▶ [Your objective]:
Set down exactly the lines below between the line holding "You are a computer-use" and the line holding "Instruction: Launch Internet", inclusive; no other line belongs in the answer.

▶ [Source material]:
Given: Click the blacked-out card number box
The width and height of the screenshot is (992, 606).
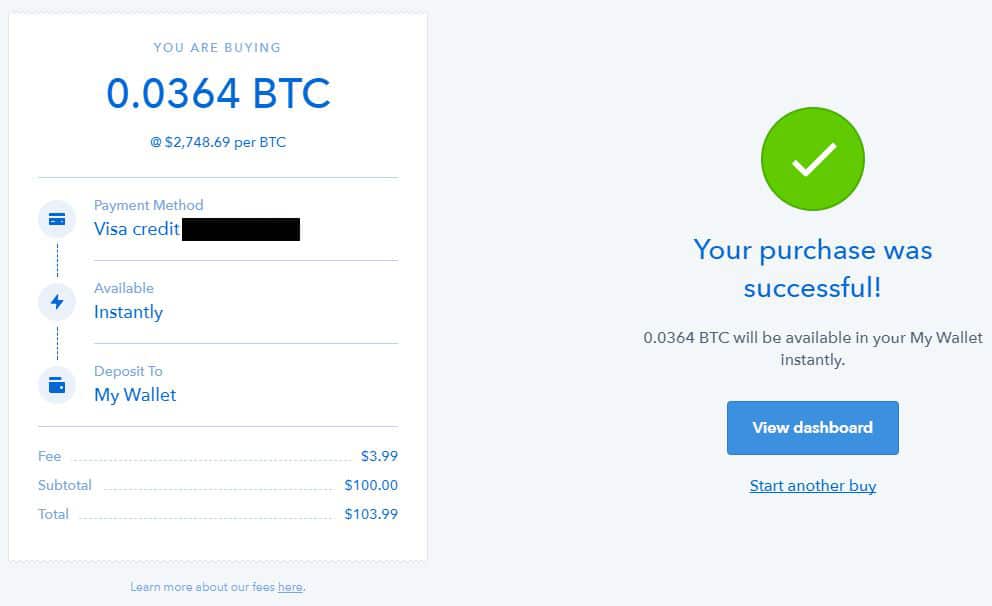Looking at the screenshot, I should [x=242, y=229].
* * *
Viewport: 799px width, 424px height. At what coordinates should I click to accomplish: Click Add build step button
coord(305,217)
...
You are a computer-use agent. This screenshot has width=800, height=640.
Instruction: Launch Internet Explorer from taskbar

▶ [Response area]:
You are a computer-use agent. This screenshot has width=800, height=640.
Instruction: Launch Internet Explorer from taskbar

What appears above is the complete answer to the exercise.